According to Revelation 12:10,11, a loud voice from heaven announces that the ‘accuser of our brothers’ has been ‘hurled down’, and that ‘they overcame him by the blood of the Lamb and by the word of their testimony.’
The idea of ‘testimony’ is often taken to mean ‘speaking about what God has done for me in my life.’ A quick Internet search will throw up web sites devoted to, for example, ‘publishing testimonies of persons who have accepted Jesus Christ as their Savior, and who have experienced miracles in their lives.’ And doing so under the banner of Rev 12:11.
No doubt personal ‘testimonies’ of this kind can be helpful and appropriate things to do. But this is not what Revelation 12:11 means by ‘testimony’, nor what a lot of other passages in the New Testament mean by that term.

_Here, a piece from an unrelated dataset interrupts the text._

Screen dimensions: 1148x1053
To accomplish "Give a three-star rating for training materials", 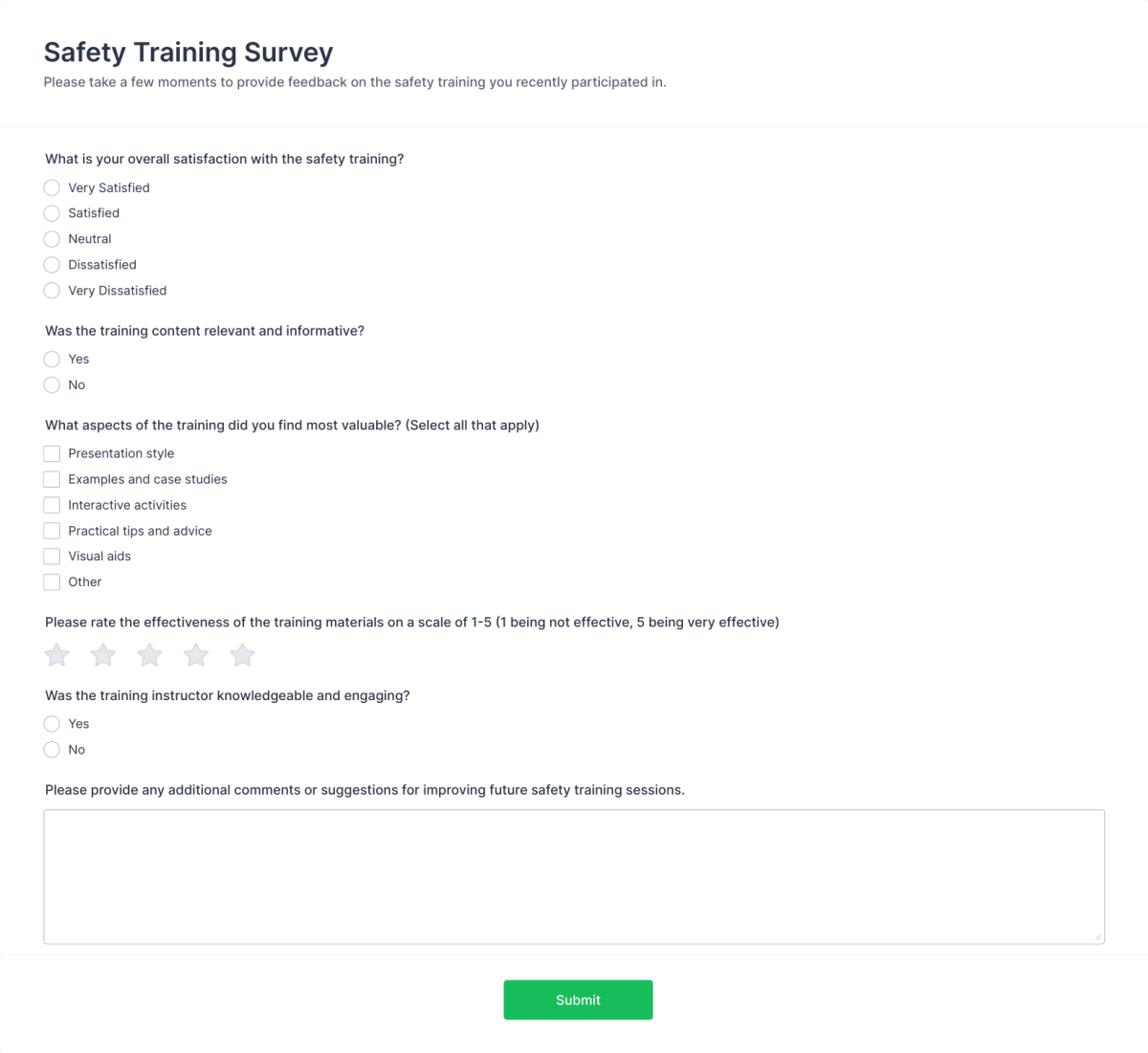I will [x=149, y=654].
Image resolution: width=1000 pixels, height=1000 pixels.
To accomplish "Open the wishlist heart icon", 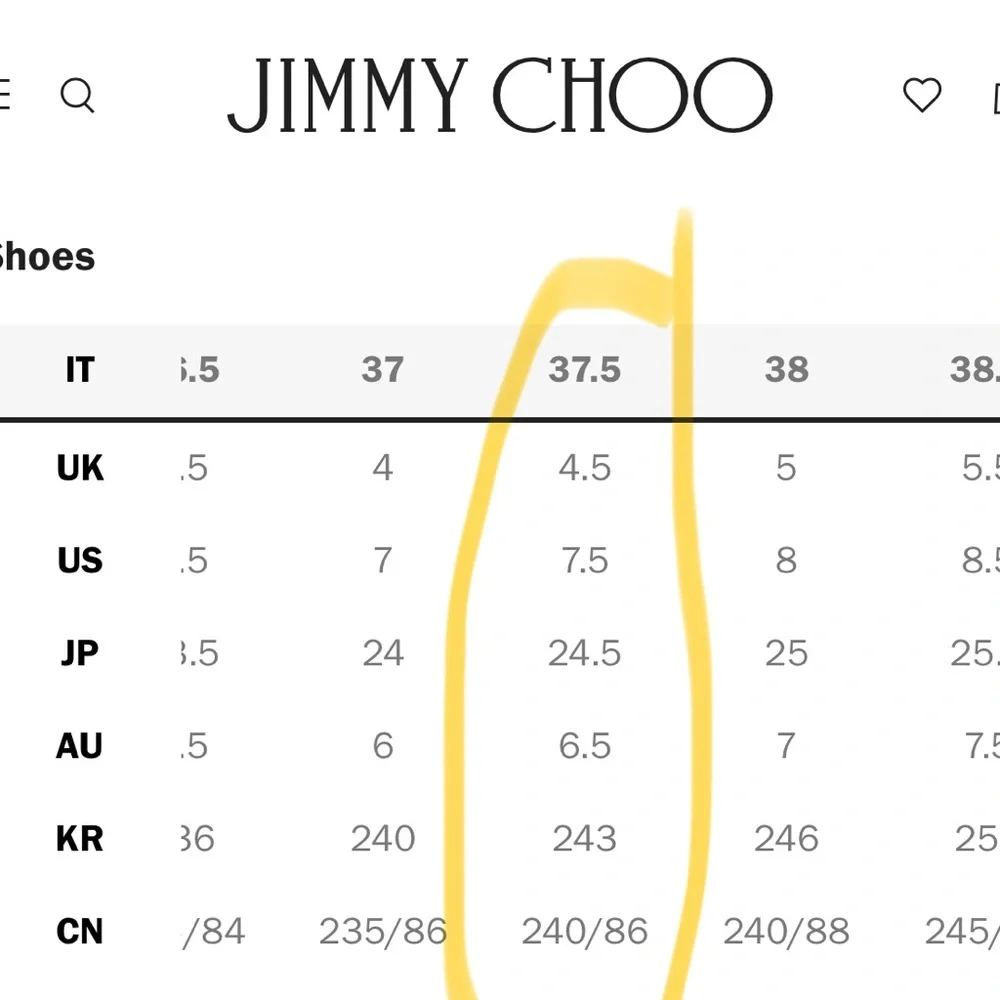I will click(x=922, y=95).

A glance at some of the parallel texts in Revelation should be sufficient to demonstrate this:-
- Revelation 1:2 …who testifies to everything he saw—that is, the word of God and the testimony of Jesus Christ.
- Revelation 1:9 I, John…was on the island of Patmos because of the word of God and the testimony of Jesus.
- Revelation 6:9 …those who had been slain because of the word of God and the testimony they had maintained.
- Revelation 12:17 …those who obey God’s commandments and hold to the testimony of Jesus.
- Revelation 17:6 …those who bore testimony to Jesus.
- Revelation 19:10 …your brothers who hold to the testimony of Jesus. Worship God! For the testimony of Jesus is the spirit of prophecy.”
- Revelation 20:4 …those who had been beheaded because of their testimony for Jesus and because of the word of God.
It seems clear that ‘testimony’, at least in the Revelation, is not primarily speaking about my subjective experience, but rather it is bearing witness to the objective message of Jesus and the salvation he has wrought (note especially the repeated reference to ‘the testimony of Jesus’).
George Eldon Ladd explains the relevant phrase in Rev 12:11 as follows:-
‘Essentially the testimony is that which Paul described as “the word of the cross” (1 Cor 1:18), and which becomes of power when received in faith (Rom 3:25; 10:17). Confessors of Christ participate in the conquest of the Lamb over the Devil, sin, and death, as the own him as Redeemer and confess him as Lord.’
It is striking that, on the Day of Pentecost, Peter said virtually nothing about the experience that he and his fellow-disciples had just had. Rather, he points immediately from this to Scripture, and to the Jesus (Acts 2:14-36).